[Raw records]
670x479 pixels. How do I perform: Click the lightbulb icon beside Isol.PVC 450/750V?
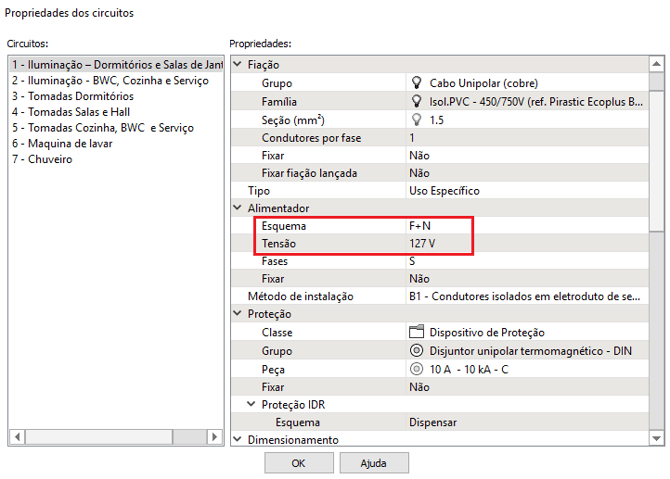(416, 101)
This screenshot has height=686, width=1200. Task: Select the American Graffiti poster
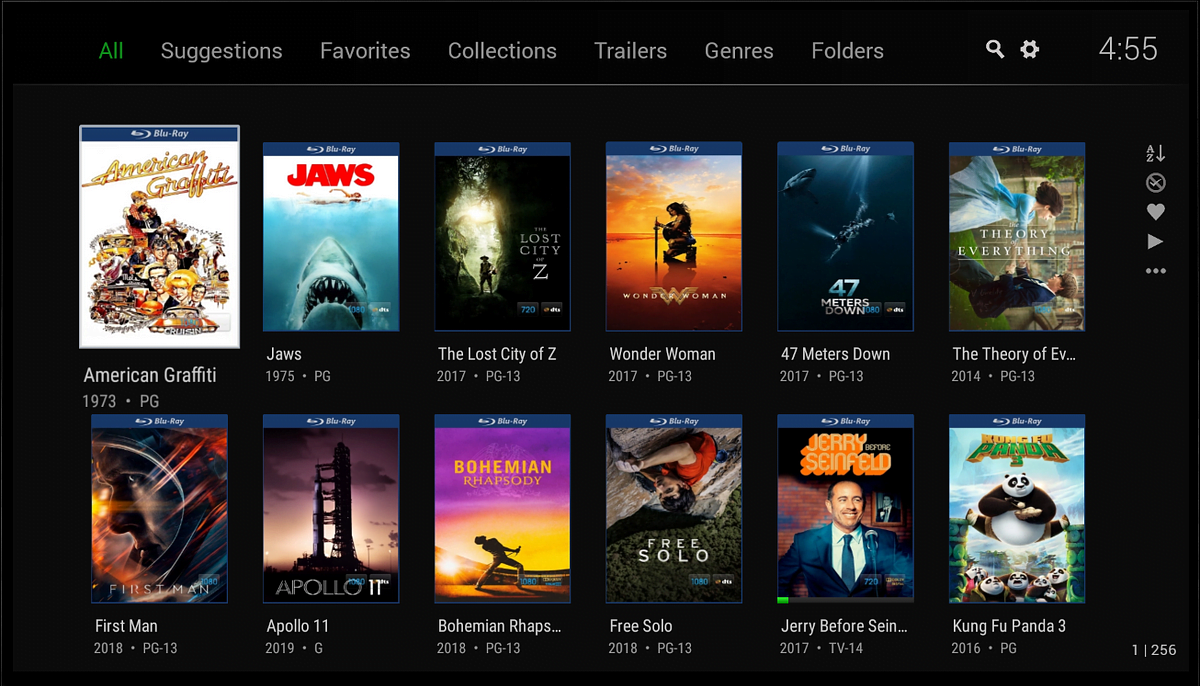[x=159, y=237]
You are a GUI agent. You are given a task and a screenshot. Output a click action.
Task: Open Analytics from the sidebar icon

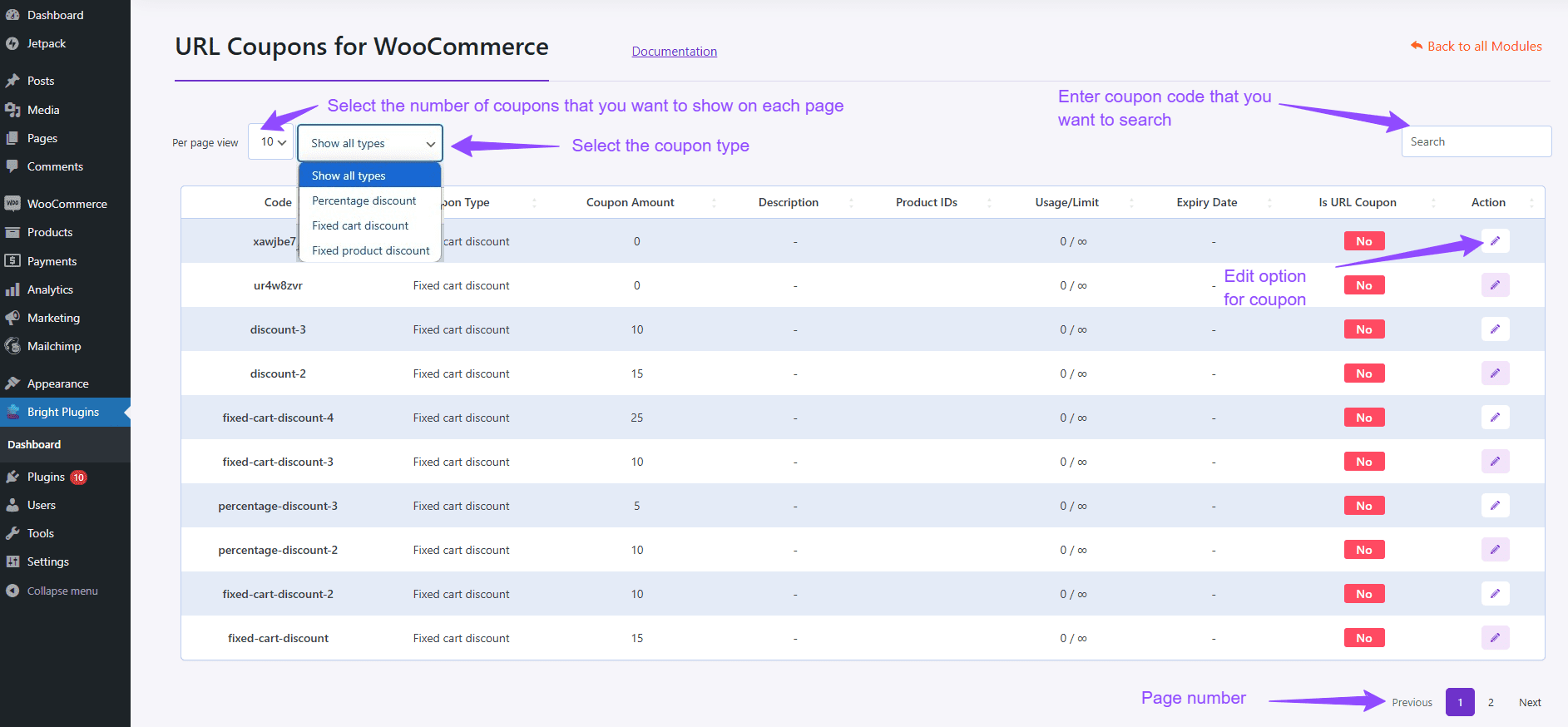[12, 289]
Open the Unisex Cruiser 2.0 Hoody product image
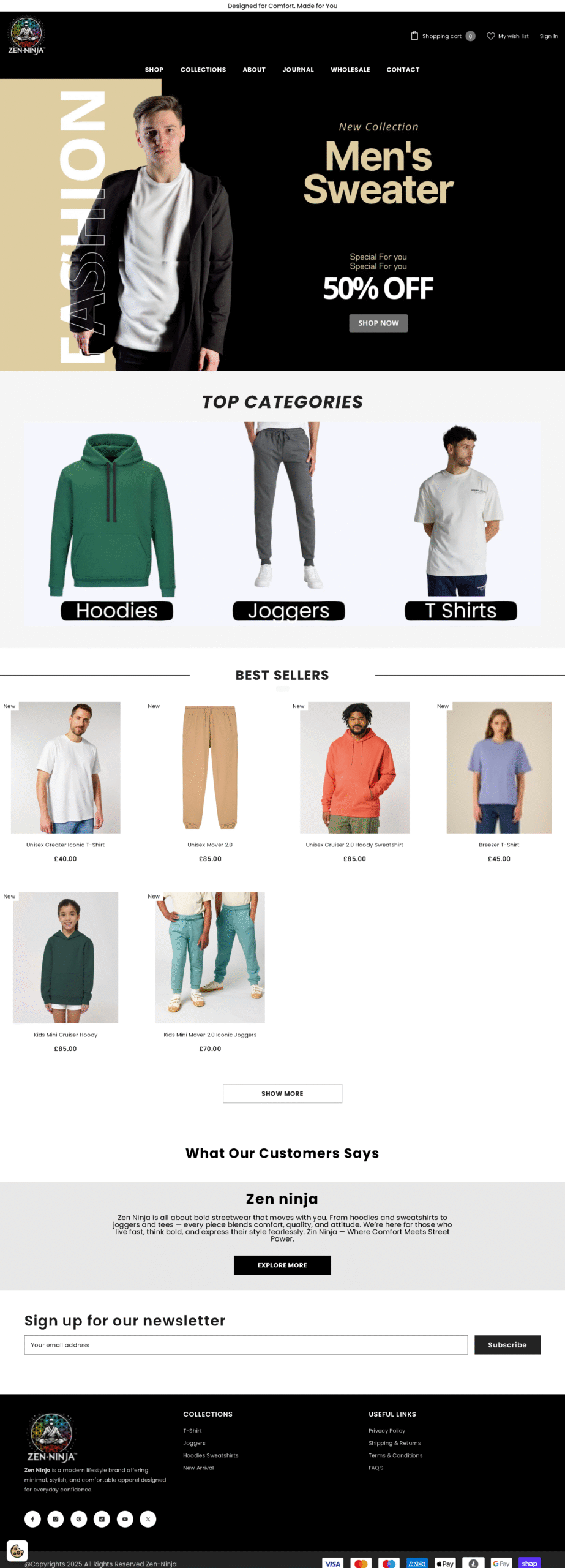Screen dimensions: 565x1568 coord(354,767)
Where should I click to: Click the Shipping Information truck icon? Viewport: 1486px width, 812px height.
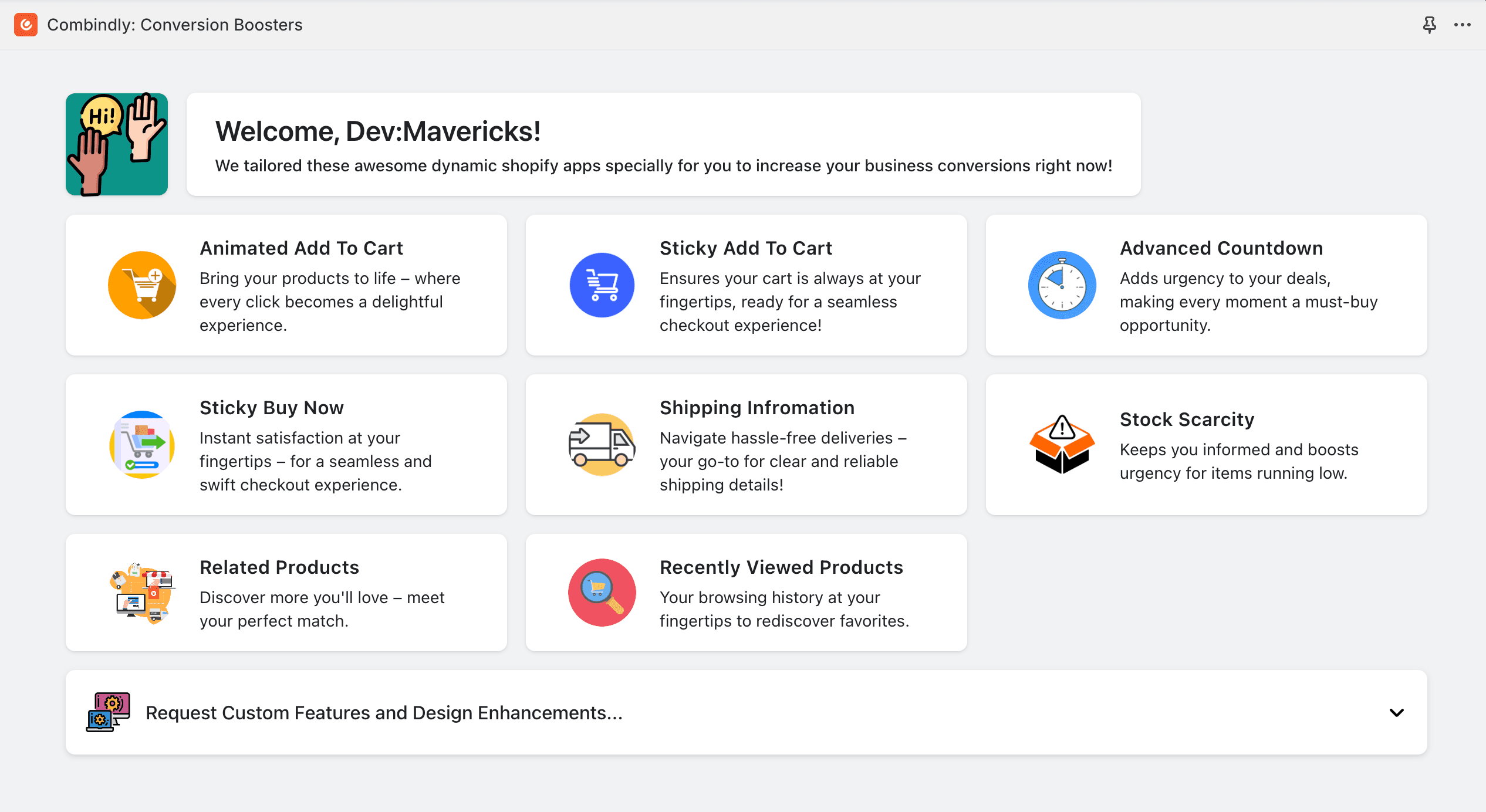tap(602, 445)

• [INSTRUCTIONS FOR THE TASK] Format the rows above as a JSON list of strings with one string per line, leaving out blank lines. Omit the pictures.

• [ANSWER FOR THE TASK]
[
  "670x479 pixels. How do I perform: Click the lightbulb icon beside Isol.PVC 450/750V?",
  "(416, 101)",
  "This screenshot has height=686, width=1200. Task: Select the American Graffiti poster",
  "[x=159, y=237]",
  "You are a GUI agent. You are given a task and a screenshot. Output a click action.",
  "Task: Open Analytics from the sidebar icon",
  "[12, 289]",
  "Open the Unisex Cruiser 2.0 Hoody product image",
  "Screen dimensions: 565x1568 coord(354,767)",
  "Where should I click to: Click the Shipping Information truck icon? Viewport: 1486px width, 812px height.",
  "tap(602, 445)"
]